* _Work required_
Each entry below must be written out exactly, with pictures left out.

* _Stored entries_
·····
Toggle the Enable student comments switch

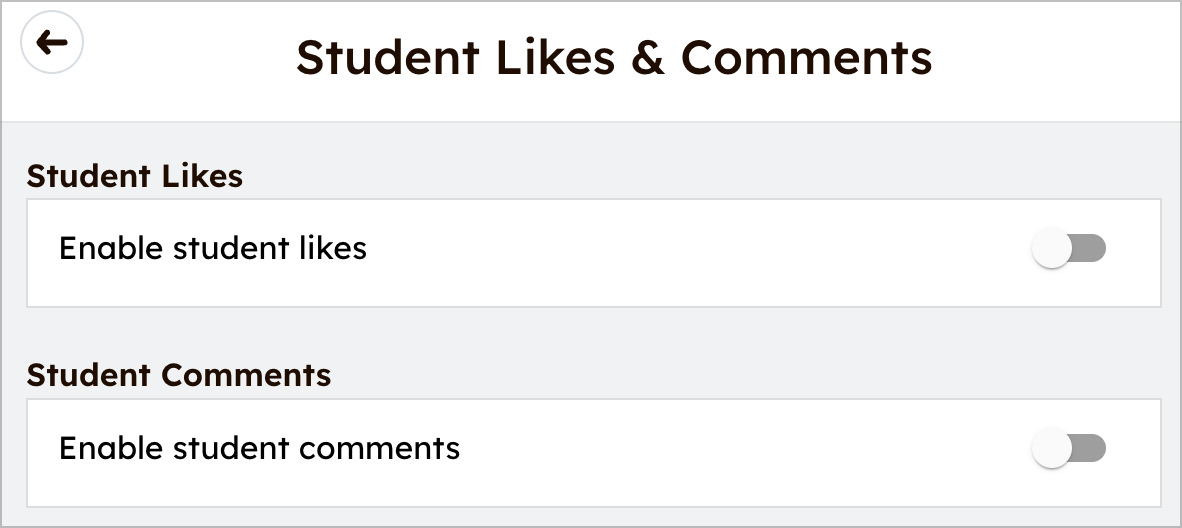[1068, 449]
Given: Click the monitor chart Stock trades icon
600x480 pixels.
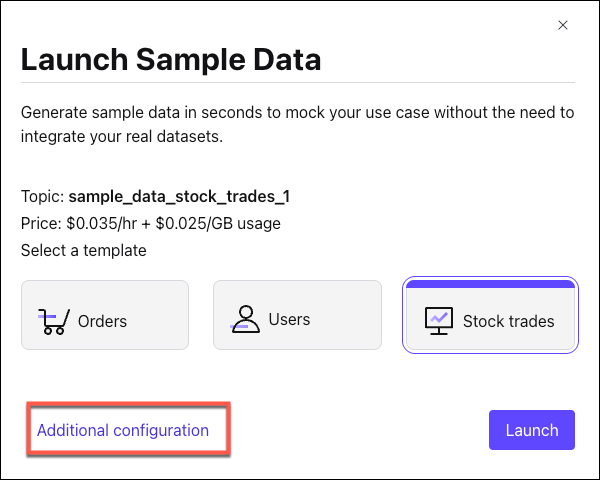Looking at the screenshot, I should pyautogui.click(x=438, y=320).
·····
* _Answer to the exercise_
Toggle the Enable student comments switch

[1068, 449]
Given: Click the monitor chart Stock trades icon
600x480 pixels.
Looking at the screenshot, I should pyautogui.click(x=438, y=320).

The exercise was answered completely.